Collected data entries
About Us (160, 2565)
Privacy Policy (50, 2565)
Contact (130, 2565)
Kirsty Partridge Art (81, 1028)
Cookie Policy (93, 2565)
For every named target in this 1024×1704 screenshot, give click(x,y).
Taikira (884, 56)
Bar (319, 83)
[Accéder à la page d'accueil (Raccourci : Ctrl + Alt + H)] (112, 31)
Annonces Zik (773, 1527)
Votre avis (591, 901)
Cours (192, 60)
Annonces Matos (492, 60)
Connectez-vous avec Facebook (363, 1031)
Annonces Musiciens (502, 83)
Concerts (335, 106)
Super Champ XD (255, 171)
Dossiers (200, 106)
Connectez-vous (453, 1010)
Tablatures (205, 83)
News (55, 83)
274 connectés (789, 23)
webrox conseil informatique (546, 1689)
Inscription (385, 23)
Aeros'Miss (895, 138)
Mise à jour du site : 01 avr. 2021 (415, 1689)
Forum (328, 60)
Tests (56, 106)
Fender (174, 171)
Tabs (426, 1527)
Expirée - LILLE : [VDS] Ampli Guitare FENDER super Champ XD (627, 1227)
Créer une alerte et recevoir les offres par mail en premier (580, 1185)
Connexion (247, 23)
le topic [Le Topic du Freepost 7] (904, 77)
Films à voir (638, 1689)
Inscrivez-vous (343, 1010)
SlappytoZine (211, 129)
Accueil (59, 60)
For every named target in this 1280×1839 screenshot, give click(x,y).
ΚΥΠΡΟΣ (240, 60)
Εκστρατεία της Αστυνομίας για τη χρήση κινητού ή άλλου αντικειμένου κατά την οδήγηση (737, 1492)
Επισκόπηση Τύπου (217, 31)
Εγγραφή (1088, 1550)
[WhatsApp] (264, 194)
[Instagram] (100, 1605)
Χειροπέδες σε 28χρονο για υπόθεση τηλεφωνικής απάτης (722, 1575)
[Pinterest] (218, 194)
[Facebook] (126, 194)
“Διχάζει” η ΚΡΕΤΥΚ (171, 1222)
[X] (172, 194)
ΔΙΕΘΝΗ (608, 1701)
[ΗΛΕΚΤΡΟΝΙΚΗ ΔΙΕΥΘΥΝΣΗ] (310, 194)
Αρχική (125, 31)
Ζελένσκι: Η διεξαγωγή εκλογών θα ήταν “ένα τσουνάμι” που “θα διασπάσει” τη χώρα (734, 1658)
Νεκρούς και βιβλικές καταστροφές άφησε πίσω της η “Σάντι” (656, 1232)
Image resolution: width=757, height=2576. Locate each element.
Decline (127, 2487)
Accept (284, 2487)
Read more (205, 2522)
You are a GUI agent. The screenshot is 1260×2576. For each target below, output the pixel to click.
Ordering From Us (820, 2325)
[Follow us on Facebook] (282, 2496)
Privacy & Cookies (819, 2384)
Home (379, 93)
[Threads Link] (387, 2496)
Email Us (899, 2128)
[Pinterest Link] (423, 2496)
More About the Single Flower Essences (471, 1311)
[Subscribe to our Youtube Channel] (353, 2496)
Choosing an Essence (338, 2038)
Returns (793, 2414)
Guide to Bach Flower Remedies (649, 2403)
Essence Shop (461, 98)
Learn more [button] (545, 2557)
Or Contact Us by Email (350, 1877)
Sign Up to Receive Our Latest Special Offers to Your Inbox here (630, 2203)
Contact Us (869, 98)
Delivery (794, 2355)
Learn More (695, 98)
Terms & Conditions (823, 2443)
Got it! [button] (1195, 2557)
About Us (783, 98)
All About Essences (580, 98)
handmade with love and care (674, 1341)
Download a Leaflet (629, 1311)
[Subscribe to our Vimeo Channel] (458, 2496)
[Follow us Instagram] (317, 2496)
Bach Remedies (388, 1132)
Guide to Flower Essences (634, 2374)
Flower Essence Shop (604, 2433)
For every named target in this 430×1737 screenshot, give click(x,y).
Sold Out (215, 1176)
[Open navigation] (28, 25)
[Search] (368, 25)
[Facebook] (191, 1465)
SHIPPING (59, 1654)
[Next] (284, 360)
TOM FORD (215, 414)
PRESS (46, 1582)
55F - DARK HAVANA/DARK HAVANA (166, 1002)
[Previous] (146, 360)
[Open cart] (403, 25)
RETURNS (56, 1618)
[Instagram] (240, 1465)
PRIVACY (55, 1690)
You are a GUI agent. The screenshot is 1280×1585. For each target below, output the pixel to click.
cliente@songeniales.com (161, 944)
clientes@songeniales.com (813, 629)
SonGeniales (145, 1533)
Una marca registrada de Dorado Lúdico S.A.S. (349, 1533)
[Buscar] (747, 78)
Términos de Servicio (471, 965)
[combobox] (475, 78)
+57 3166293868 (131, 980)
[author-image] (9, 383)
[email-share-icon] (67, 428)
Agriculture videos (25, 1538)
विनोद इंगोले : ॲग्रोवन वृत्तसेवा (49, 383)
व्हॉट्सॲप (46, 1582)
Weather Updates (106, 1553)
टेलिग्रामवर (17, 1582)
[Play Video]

== Action item ==
Every entry is to be printed exactly as given.

== Solution ==
About Us (160, 2565)
Privacy Policy (50, 2565)
Contact (130, 2565)
Kirsty Partridge Art (81, 1028)
Cookie Policy (93, 2565)
For every named target in this 1024×1704 screenshot, give click(x,y).
Taikira (884, 56)
Bar (319, 83)
[Accéder à la page d'accueil (Raccourci : Ctrl + Alt + H)] (112, 31)
Annonces Zik (773, 1527)
Votre avis (591, 901)
Cours (192, 60)
Annonces Matos (492, 60)
Connectez-vous avec Facebook (363, 1031)
Annonces Musiciens (502, 83)
Concerts (335, 106)
Super Champ XD (255, 171)
Dossiers (200, 106)
Connectez-vous (453, 1010)
Tablatures (205, 83)
News (55, 83)
274 connectés (789, 23)
webrox conseil informatique (546, 1689)
Inscription (385, 23)
Aeros'Miss (895, 138)
Mise à jour du site : 01 avr. 2021 (415, 1689)
Forum (328, 60)
Tests (56, 106)
Fender (174, 171)
Tabs (426, 1527)
Expirée - LILLE : [VDS] Ampli Guitare FENDER super Champ XD (627, 1227)
Créer une alerte et recevoir les offres par mail en premier (580, 1185)
Connexion (247, 23)
le topic [Le Topic du Freepost 7] (904, 77)
Films à voir (638, 1689)
Inscrivez-vous (343, 1010)
SlappytoZine (211, 129)
Accueil (59, 60)
For every named target in this 1280×1839 screenshot, give click(x,y).
ΚΥΠΡΟΣ (240, 60)
Εκστρατεία της Αστυνομίας για τη χρήση κινητού ή άλλου αντικειμένου κατά την οδήγηση (737, 1492)
Επισκόπηση Τύπου (217, 31)
Εγγραφή (1088, 1550)
[WhatsApp] (264, 194)
[Instagram] (100, 1605)
Χειροπέδες σε 28χρονο για υπόθεση τηλεφωνικής απάτης (722, 1575)
[Pinterest] (218, 194)
[Facebook] (126, 194)
“Διχάζει” η ΚΡΕΤΥΚ (171, 1222)
[X] (172, 194)
ΔΙΕΘΝΗ (608, 1701)
[ΗΛΕΚΤΡΟΝΙΚΗ ΔΙΕΥΘΥΝΣΗ] (310, 194)
Αρχική (125, 31)
Ζελένσκι: Η διεξαγωγή εκλογών θα ήταν “ένα τσουνάμι” που “θα διασπάσει” τη χώρα (734, 1658)
Νεκρούς και βιβλικές καταστροφές άφησε πίσω της η “Σάντι” (656, 1232)
Image resolution: width=757, height=2576. Locate each element.
Decline (127, 2487)
Accept (284, 2487)
Read more (205, 2522)
You are a GUI agent. The screenshot is 1260×2576. For each target below, output the pixel to click.
Ordering From Us (820, 2325)
[Follow us on Facebook] (282, 2496)
Privacy & Cookies (819, 2384)
Home (379, 93)
[Threads Link] (387, 2496)
Email Us (899, 2128)
[Pinterest Link] (423, 2496)
More About the Single Flower Essences (471, 1311)
[Subscribe to our Youtube Channel] (353, 2496)
Choosing an Essence (338, 2038)
Returns (793, 2414)
Guide to Bach Flower Remedies (649, 2403)
Essence Shop (461, 98)
Learn more [button] (545, 2557)
Or Contact Us by Email (350, 1877)
Sign Up to Receive Our Latest Special Offers to Your Inbox here (630, 2203)
Contact Us (869, 98)
Delivery (794, 2355)
Learn More (695, 98)
Terms & Conditions (823, 2443)
Got it! [button] (1195, 2557)
About Us (783, 98)
All About Essences (580, 98)
handmade with love and care (674, 1341)
Download a Leaflet (629, 1311)
[Subscribe to our Vimeo Channel] (458, 2496)
[Follow us Instagram] (317, 2496)
Bach Remedies (388, 1132)
Guide to Flower Essences (634, 2374)
Flower Essence Shop (604, 2433)
For every named target in this 430×1737 screenshot, give click(x,y).
Sold Out (215, 1176)
[Open navigation] (28, 25)
[Search] (368, 25)
[Facebook] (191, 1465)
SHIPPING (59, 1654)
[Next] (284, 360)
TOM FORD (215, 414)
PRESS (46, 1582)
55F - DARK HAVANA/DARK HAVANA (166, 1002)
[Previous] (146, 360)
[Open cart] (403, 25)
RETURNS (56, 1618)
[Instagram] (240, 1465)
PRIVACY (55, 1690)
You are a GUI agent. The screenshot is 1280×1585. For each target below, output the pixel to click.
cliente@songeniales.com (161, 944)
clientes@songeniales.com (813, 629)
SonGeniales (145, 1533)
Una marca registrada de Dorado Lúdico S.A.S. (349, 1533)
[Buscar] (747, 78)
Términos de Servicio (471, 965)
[combobox] (475, 78)
+57 3166293868 (131, 980)
[author-image] (9, 383)
[email-share-icon] (67, 428)
Agriculture videos (25, 1538)
विनोद इंगोले : ॲग्रोवन वृत्तसेवा (49, 383)
व्हॉट्सॲप (46, 1582)
Weather Updates (106, 1553)
टेलिग्रामवर (17, 1582)
[Play Video]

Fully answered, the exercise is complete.